Collected data
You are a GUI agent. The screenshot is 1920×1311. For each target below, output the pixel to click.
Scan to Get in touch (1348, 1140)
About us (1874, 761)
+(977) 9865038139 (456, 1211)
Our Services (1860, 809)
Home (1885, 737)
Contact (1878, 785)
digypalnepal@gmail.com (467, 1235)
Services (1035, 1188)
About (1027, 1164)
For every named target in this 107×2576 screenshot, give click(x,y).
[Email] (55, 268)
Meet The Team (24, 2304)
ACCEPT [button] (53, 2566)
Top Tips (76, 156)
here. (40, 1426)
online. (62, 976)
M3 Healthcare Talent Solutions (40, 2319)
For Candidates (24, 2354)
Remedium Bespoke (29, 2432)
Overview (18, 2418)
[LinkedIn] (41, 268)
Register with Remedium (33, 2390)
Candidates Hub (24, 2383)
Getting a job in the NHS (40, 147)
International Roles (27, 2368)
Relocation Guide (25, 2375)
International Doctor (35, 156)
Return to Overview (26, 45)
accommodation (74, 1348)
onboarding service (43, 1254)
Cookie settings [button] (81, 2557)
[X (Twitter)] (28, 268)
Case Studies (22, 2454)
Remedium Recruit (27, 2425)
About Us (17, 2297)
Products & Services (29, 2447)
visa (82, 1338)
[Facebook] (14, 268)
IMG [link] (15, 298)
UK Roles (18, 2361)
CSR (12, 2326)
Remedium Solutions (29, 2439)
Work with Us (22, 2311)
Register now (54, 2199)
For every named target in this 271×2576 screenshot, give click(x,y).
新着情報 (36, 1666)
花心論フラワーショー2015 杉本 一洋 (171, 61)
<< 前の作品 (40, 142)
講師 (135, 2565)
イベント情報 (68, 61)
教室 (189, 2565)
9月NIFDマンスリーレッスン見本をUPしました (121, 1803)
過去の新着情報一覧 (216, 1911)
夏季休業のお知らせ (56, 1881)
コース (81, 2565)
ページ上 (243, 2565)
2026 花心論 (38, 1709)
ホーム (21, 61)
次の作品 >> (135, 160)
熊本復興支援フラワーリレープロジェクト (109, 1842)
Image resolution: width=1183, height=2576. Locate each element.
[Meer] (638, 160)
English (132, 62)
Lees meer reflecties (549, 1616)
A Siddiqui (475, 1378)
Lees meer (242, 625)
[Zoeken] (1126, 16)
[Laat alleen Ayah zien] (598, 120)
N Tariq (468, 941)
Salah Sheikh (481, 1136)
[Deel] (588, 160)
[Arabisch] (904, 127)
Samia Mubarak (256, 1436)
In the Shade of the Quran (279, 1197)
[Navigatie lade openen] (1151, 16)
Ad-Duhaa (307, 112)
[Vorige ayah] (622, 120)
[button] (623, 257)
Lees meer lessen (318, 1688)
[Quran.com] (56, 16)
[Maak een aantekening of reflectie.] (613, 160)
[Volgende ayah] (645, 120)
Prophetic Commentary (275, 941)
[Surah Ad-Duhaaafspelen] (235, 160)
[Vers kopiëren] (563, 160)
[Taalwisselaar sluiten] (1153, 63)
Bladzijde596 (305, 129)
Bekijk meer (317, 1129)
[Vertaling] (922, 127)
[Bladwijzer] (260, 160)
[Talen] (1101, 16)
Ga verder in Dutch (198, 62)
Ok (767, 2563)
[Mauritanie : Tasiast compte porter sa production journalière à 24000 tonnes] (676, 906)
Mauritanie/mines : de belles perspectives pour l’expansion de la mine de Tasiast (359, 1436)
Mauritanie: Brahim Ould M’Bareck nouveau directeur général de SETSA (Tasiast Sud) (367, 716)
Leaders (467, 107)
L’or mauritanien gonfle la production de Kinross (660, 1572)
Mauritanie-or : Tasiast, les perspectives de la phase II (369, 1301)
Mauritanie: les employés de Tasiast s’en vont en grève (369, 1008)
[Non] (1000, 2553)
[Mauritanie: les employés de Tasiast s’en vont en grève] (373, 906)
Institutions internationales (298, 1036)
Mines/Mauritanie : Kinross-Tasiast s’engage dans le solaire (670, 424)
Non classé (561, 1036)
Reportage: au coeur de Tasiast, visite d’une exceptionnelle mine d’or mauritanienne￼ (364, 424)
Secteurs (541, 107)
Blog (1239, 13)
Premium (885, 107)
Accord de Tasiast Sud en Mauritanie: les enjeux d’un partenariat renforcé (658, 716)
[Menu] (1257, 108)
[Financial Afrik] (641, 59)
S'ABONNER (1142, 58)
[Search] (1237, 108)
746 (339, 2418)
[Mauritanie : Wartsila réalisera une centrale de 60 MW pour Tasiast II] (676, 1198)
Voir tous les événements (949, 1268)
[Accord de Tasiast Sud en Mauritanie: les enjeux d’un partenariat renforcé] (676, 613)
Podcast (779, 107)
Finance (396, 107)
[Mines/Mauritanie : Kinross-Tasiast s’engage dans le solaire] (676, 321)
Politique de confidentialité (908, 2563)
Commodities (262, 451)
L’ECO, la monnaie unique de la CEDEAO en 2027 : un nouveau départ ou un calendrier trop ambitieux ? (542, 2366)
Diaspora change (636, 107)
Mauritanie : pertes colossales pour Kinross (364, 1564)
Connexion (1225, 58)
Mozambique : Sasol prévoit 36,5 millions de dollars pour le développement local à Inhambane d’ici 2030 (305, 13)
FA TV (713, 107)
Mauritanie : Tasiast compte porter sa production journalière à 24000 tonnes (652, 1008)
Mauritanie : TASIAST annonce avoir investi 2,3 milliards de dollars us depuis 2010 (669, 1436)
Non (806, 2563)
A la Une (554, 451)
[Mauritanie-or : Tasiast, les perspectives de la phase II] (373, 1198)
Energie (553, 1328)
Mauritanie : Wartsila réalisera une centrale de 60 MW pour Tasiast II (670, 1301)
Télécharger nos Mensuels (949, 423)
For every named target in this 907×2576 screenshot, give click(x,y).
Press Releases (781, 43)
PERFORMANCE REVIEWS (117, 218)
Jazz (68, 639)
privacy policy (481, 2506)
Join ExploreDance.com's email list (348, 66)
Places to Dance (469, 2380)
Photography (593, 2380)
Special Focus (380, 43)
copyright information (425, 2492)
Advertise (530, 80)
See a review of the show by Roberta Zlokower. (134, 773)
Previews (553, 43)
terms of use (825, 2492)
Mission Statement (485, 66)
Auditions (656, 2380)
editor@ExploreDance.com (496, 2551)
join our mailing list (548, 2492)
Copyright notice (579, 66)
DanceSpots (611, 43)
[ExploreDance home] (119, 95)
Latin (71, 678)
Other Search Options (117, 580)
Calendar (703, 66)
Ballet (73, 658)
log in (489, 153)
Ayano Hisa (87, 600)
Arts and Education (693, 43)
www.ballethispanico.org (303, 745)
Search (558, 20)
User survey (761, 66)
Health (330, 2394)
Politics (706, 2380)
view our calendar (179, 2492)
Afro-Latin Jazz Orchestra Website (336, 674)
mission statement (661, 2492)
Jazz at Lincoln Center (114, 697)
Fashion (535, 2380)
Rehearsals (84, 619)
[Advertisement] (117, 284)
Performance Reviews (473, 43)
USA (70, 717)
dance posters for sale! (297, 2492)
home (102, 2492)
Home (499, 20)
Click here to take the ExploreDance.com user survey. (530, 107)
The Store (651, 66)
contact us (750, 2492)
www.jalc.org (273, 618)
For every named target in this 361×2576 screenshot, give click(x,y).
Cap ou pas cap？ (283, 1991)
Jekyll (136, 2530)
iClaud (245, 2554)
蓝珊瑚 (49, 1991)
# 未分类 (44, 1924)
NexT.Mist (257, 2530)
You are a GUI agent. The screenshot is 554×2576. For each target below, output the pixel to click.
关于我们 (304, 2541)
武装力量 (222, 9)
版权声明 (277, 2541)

WHAT THE TASK ASKS
With the line that has "Finance (396, 107)" as the first and the line that has "Mauritanie : TASIAST annonce" as the last, repeat exactly that run of lines above and no more.

RESPONSE TO THE EXERCISE
Finance (396, 107)
[Mines/Mauritanie : Kinross-Tasiast s’engage dans le solaire] (676, 321)
Politique de confidentialité (908, 2563)
Commodities (262, 451)
L’ECO, la monnaie unique de la CEDEAO en 2027 : un nouveau départ ou un calendrier trop ambitieux ? (542, 2366)
Diaspora change (636, 107)
Mauritanie : pertes colossales pour Kinross (364, 1564)
Connexion (1225, 58)
Mozambique : Sasol prévoit 36,5 millions de dollars pour le développement local à Inhambane d’ici 2030 (305, 13)
FA TV (713, 107)
Mauritanie : Tasiast compte porter sa production journalière à 24000 tonnes (652, 1008)
Mauritanie : TASIAST annonce avoir investi 2,3 milliards de dollars us depuis 2010 (669, 1436)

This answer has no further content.